I was cramming down a a slice of qanafi at my favorite vendor in the Nablus casbah yesterday when a gang of Palestinian reporters and officials intruded on my guilty pleasure. This was at Aqsa Sweets, which readers of THE SAMARITAN'S SECRET will know as the place favored by the hero of my Palestinian crime novels Omar Yussef because it has a perfect blend of the cheeses of different Syrian and Palestinian goats in its qanafi (topped by semolina and drenched in syrup.)

Mayor Adly Yaish was among the crowd. As he steamed his way through a plate of qanafi, he informed me that he, the Nablus region's governor, and the city's police chief were touring the casbah to draw attention to a law soon to come into effect that'll make it mandatory for vendors to show their prices. It's one of the economic reforms introduced by Prime Minister Salaam Fayyad, a Nablus native, intended to change the chaotic and often corrupt nature of the Palestinian economy.

A few minutes of yakking with me about how they hope my books will give Nablus a peaceful image (I didn't remind them that they're murder mysteries), a forkful of qanafi raised for the cameras, and then the dignitaries were off into the narrow alleys in search of price tags.

I settled in to complete my lunch -- not a balanced diet, I know, but then my mother doesn't read this blog so I don't have to pretend to be watching what I eat. I washed it down with tea from a fellow who wandered in with an enormous pot and a cup of sugar in his apron.

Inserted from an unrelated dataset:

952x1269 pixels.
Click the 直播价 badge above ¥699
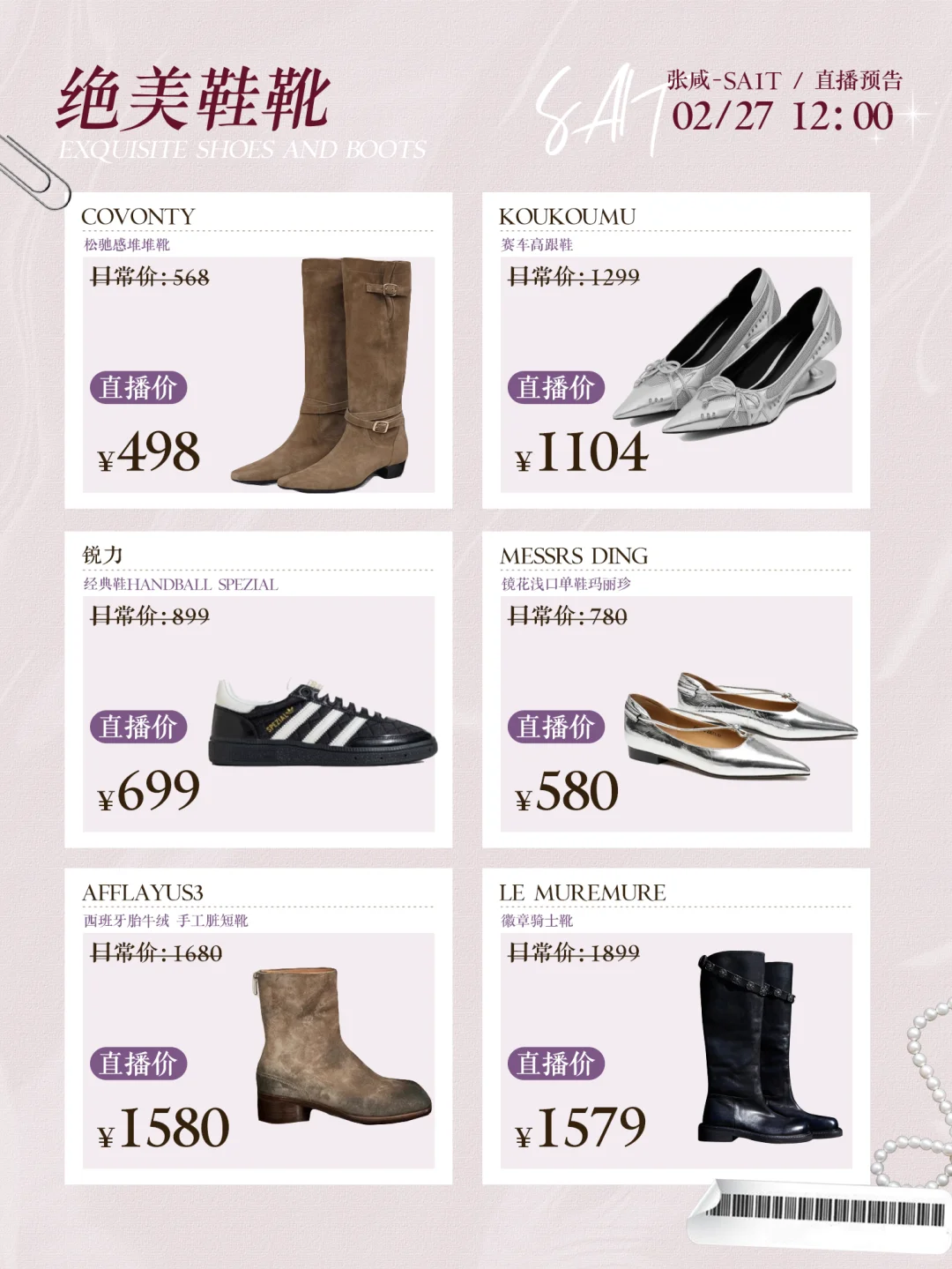pos(138,727)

Nablus is famous throughout the Arab world as the best place for qanafi. And Aqsa Sweets is the best qanafi in Nablus, thus the best in the Arab world and, obviously, in the world. You wouldn't know it. The place is floor to ceiling white ceramic tiles, as though they expected to hose it down at the end of the day. Up front there are two big burners with wide trays of orange qanafi. The surly fat kid who serves you slings it onto the table as though he thought frisbees were made of hot goat's cheese and syrup.

As for price, nothing's marked. For 4 shekels (a bit more than a dollar), you get 125 grams of qanafi. It doesn't look like much, but if you try to eat more than that, you'll either stagger out hoping never to see another piece of the stuff in your life, or you might just curl up and die in the corner of sugar-shock.

I went up Mount Gerizim, one of the two mountains whose steep sides form the valley in which Nablus lies. At the top I found my old pal Hosny Cohen, a Samaritan priest, in exultant mood. He's shifting his Samaritan Museum and Cultural Center to a bigger room.

"I've had two tour groups this morning, each of forty people," he said, leaning on his cane and pushing his fez forward neatly over his brow. "I don't have energy for you."

Then he proceeded to talk for an hour without stopping. When I was about to leave, he came after me and said: "I forgot to show you the 'mezuza' we put above the door..."

Which is why I can't help liking the Middle East.